Package 'stackr'

Title: Create Mixture Models From Predictive Samples
Description: The `stackr` package provides an easy way to combine predictions from individual time series or panel data models to an ensemble. `stackr` stacks (Yuling Yao, Aki Vehtari, Daniel Simpson, and Andrew Gelman (2018) <doi:10.1214/17-BA1091>) Models according to the Continuous Ranked Probability Score (CRPS) (Tilmann Gneiting & Adrian E Raftery (2007) <doi:10.1198/016214506000001437>) over k-step ahead predictions. It is therefore especially suited for timeseries and panel data. A function for leave-one-out CRPS may be added in the future. Predictions need to be predictive distributions represented by predictive samples. Usually, these will be sets of posterior predictive simulation draws generated by an MCMC algorithm. Given some training data with true observed values as well as predictive samples generated from different models, `crps_weights` finds the optimal (in the sense of minimizing expected cross-validation predictive error) weights to form an ensemble from these models. Using these weights, `mixture_from_samples` can then provide samples from the optimal model mixture by drawing from the predictice samples of the individual models in the correct proportion.

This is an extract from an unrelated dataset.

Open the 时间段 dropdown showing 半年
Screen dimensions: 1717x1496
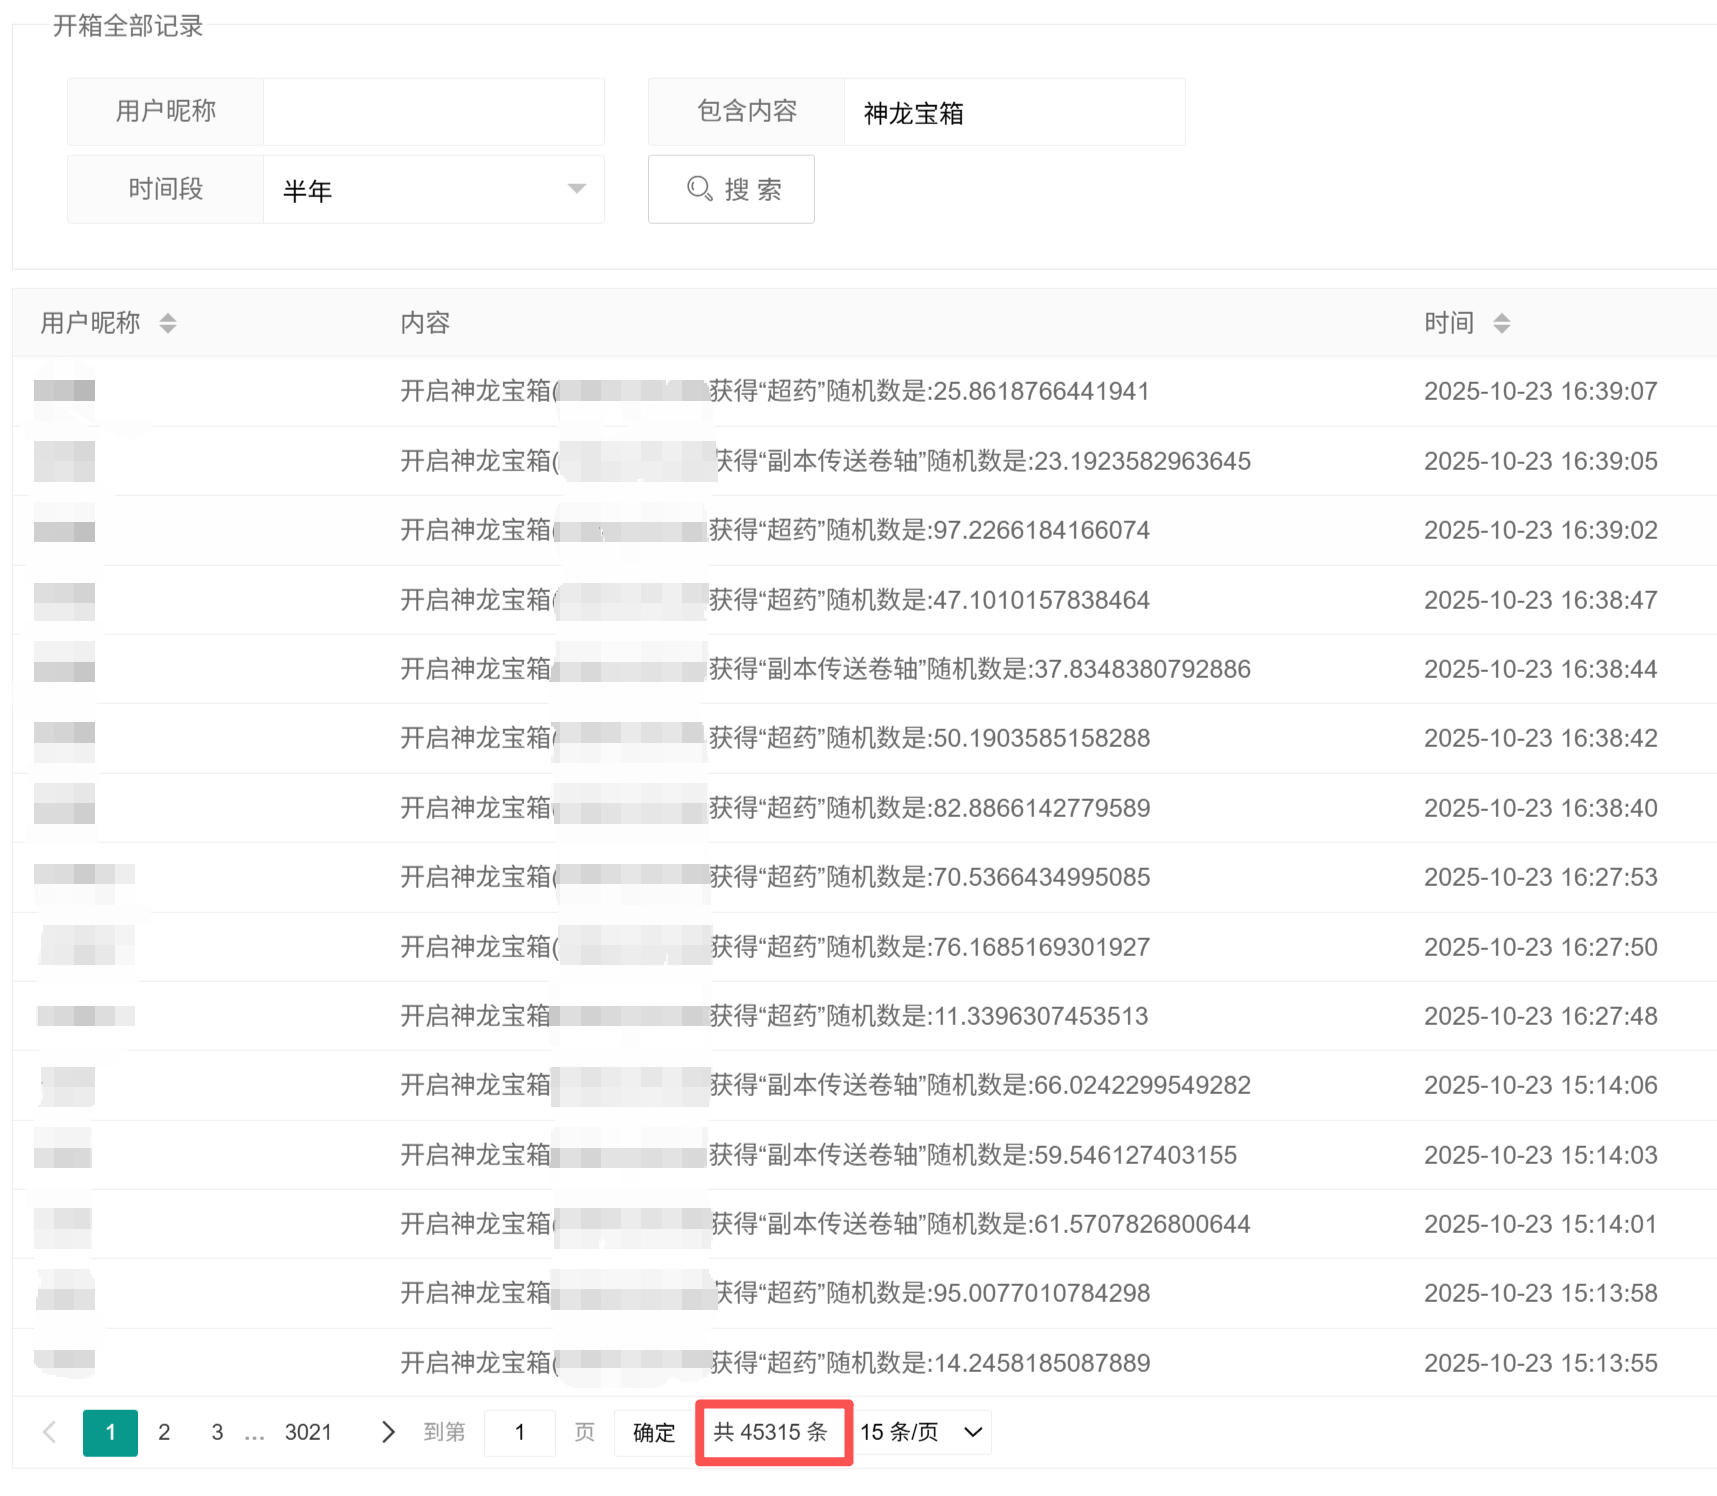pyautogui.click(x=433, y=189)
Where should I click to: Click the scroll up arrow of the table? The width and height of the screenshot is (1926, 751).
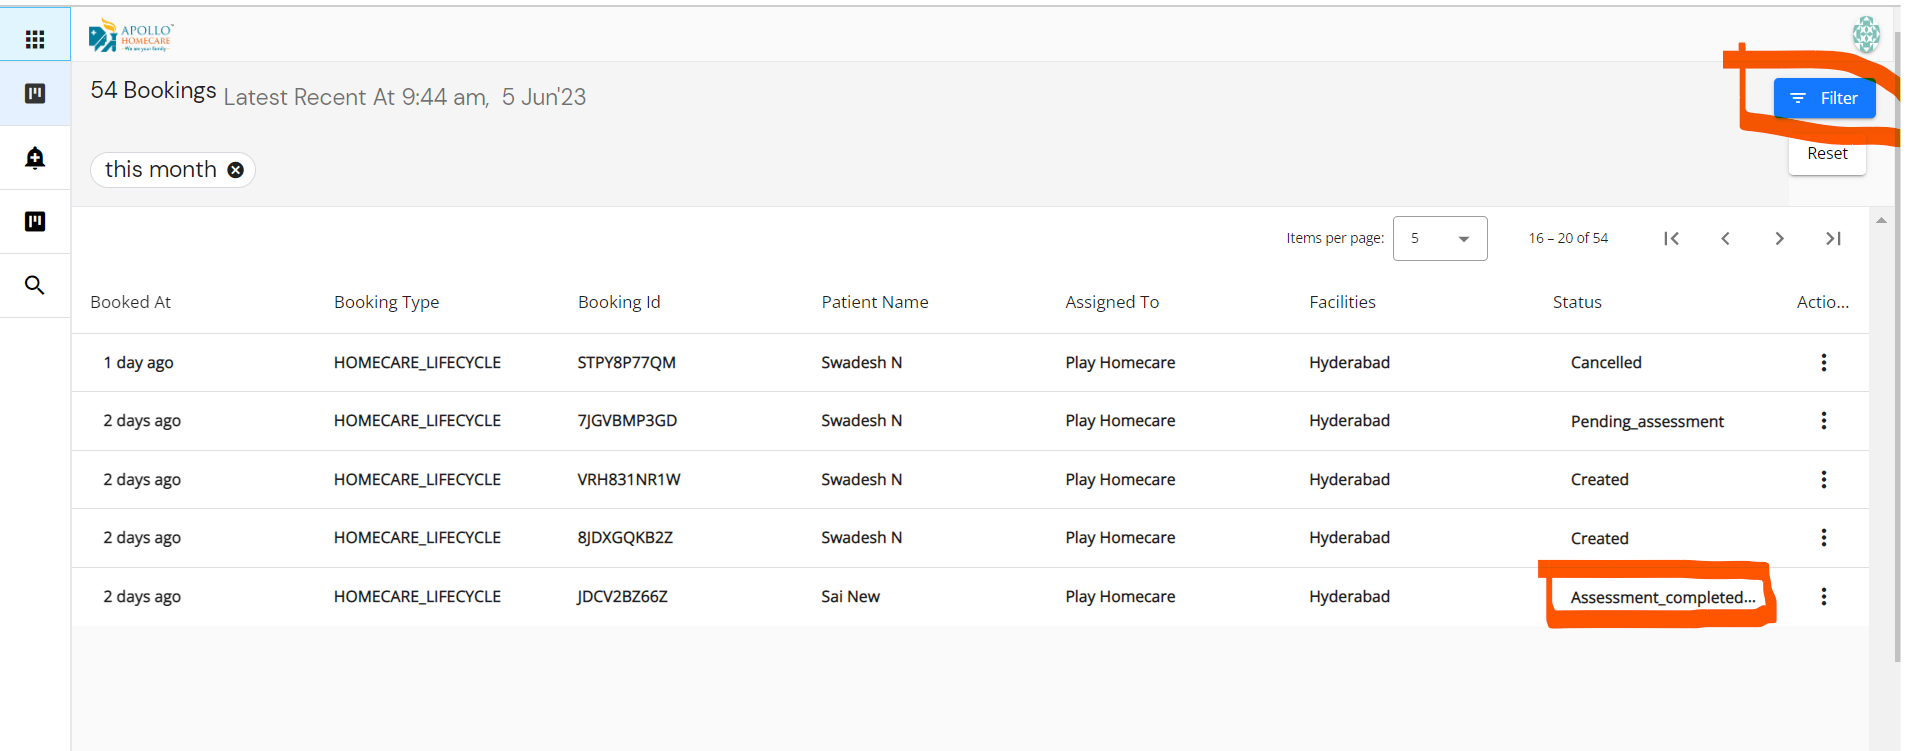point(1881,220)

This gives a mixture model solely based on predictive samples and is in this regard superior to other ensembling techniques like Bayesian Model Averaging.
Authors: Nikos Bosse [aut, cre] , Yuling Yao [aut], Sam Abbott [aut] , Sebastian Funk [aut]
Maintainer: Nikos Bosse <[email protected]>
License: MIT + file LICENSE
Version: 0.1.0
Built: 2024-12-02 06:15:53 UTC
Source: https://github.com/epiforecasts/stackr

Help Index


Obtain CRPS stacking weights

Description

given true values and predictive samples from different models, 'crps_weights' returns the stacking weights which produce the ensemble that minimises the Continuos Ranked Probability Score (CRPS).

Usage

crps_weights(data, lambda = NULL, gamma = NULL, dirichlet_alpha = 1.001)

Arguments

data

a data.frame with the following entries:

  • observed, the true observed values

  • predicted, predicted values corresponding to the true values in observed

  • model, the name of the model used to generate the correspondig predictions

  • geography (optional), the regions for which predictions are generated. If geography is missing, it will be assumed there are no geographical differenes to take into account. Internally, regions will be ordered alphabetically

  • date (the date of the corresponding prediction / true value). Also works with numbers to indicate timesteps

lambda

weights given to timepoints. If lamba is NULL, the default gives more weight to recent time points with lambda[t] = 2 - (1 - t / T)^2. Note that elemeents of lambda need not necessarily sum up to one as the stan model automatically constraints the final weights to sum to one irrespective of lambda. lambda = "equal" uses equal weights

gamma

weights given to regions. If gamma is NULL the default is equal weights for the regions. Weights are mapped to regions alphabetically, so make sure that the the weights correspond to the regions in alphabetical order.

dirichlet_alpha

prior for the weights. Default is 1.001

Value

returns a vector with the model weights

References

Strictly Proper Scoring Rules, Prediction,and Estimation, Tilmann Gneiting and Adrian E. Raftery, 2007, Journal of the American Statistical Association, Volume 102, 2007 - Issue 477

Using Stacking to Average Bayesian Predictive Distributions, Yuling Yao , Aki Vehtari, Daniel Simpson, and Andrew Gelman, 2018, Bayesian Analysis 13, Number 3, pp. 917–1003

Examples

## Not run: 
library("data.table")
splitdate <- as.Date("2020-03-28")
data <- setDT(example_data)

traindata <- data[date <= splitdate]
testdata <- data[date > splitdate]

weights <- crps_weights(traindata)

## End(Not run)

Make mixture model from predictive samples

Description

The function takes a data.frame with predictive samples generated from different models as well as weights corresponding to these models as input. It then returns predictive samples from a mixture model generated by stacking the original models using these weights.

Usage

mixture_from_samples(data, weights = NULL, ...)

Arguments

data

a data.frame with the following entries:

  • observed, the true observed values (optional)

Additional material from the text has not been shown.